What the task requires → Below are records. Transcribe exactly the lines from the one that contains "Image resolution: width=840" through the last line, leaving any pictures out.

Information shown →

---------------

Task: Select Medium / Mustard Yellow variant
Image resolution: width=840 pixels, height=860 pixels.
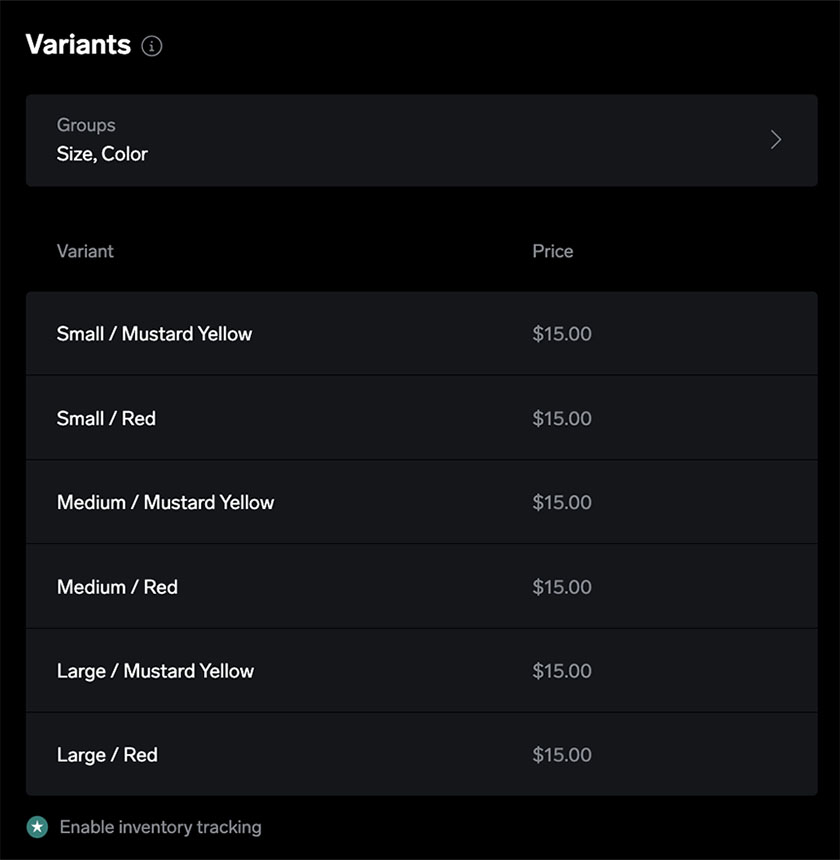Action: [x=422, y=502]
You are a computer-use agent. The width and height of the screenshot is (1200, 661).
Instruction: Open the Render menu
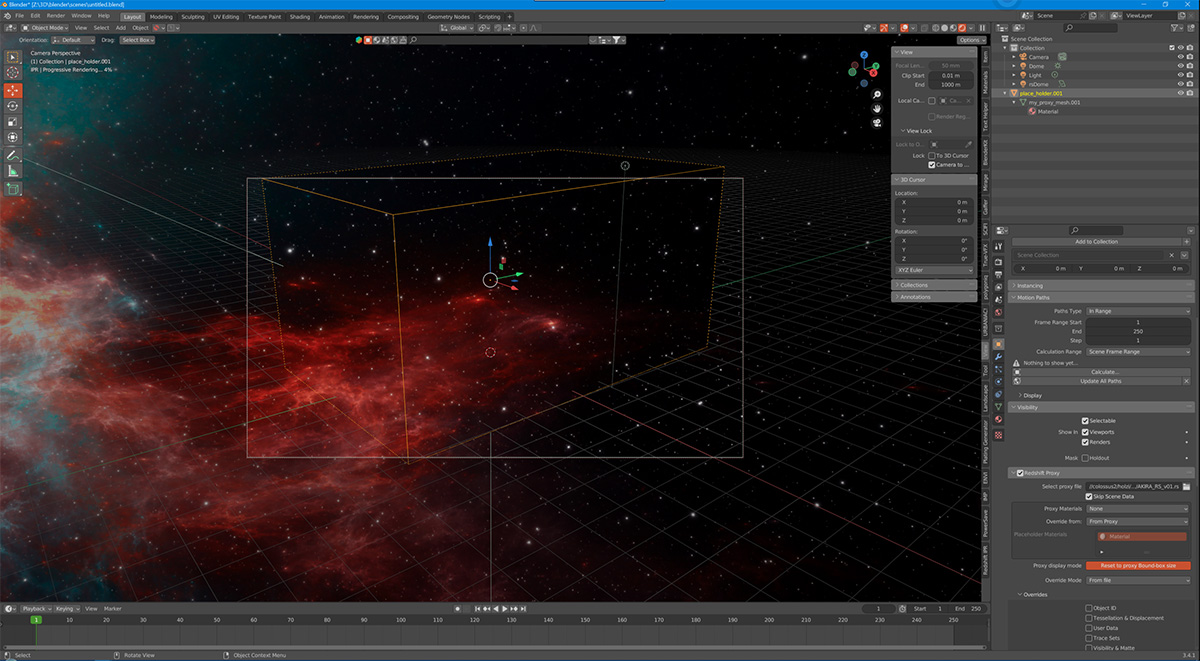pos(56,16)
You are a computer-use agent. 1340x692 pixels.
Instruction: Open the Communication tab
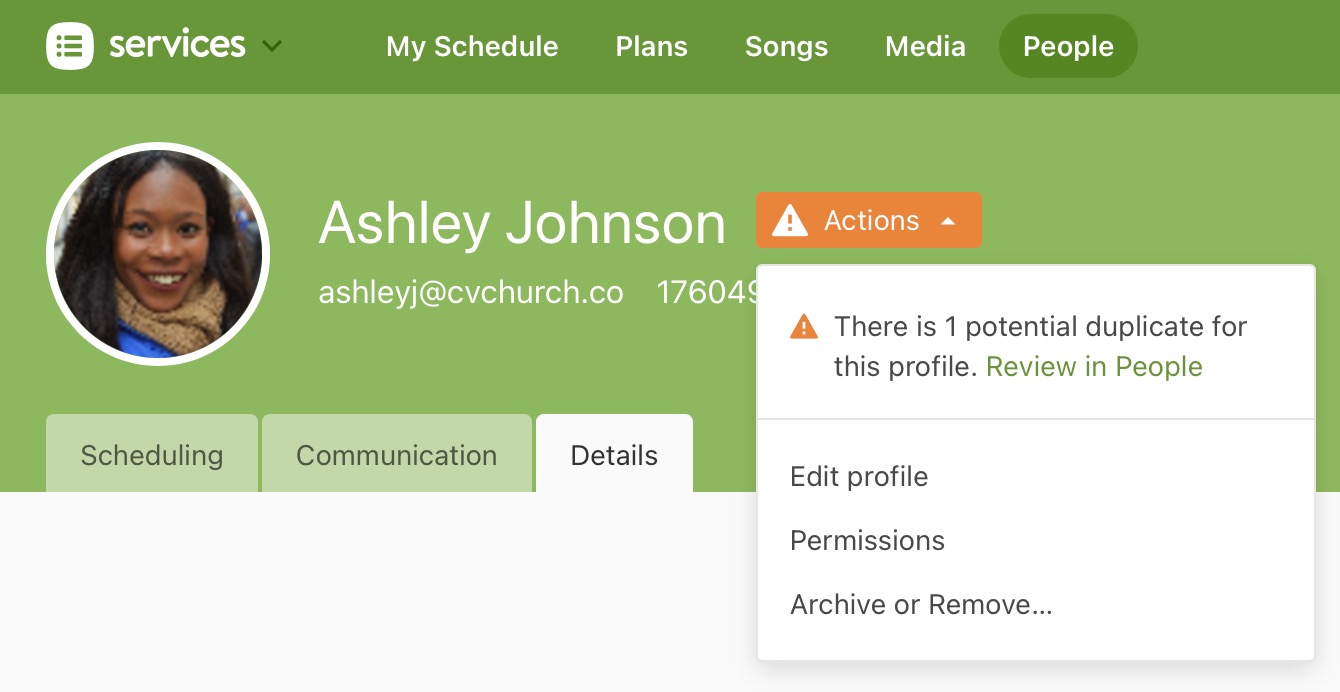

---------------

Result below →
Image resolution: width=840 pixels, height=860 pixels.
Action: [x=422, y=502]
You are a computer-use agent. The width and height of the screenshot is (1200, 661).
Instruction: Open the Render menu
pos(56,16)
You are a computer-use agent. 1340x692 pixels.
Instruction: Open the Communication tab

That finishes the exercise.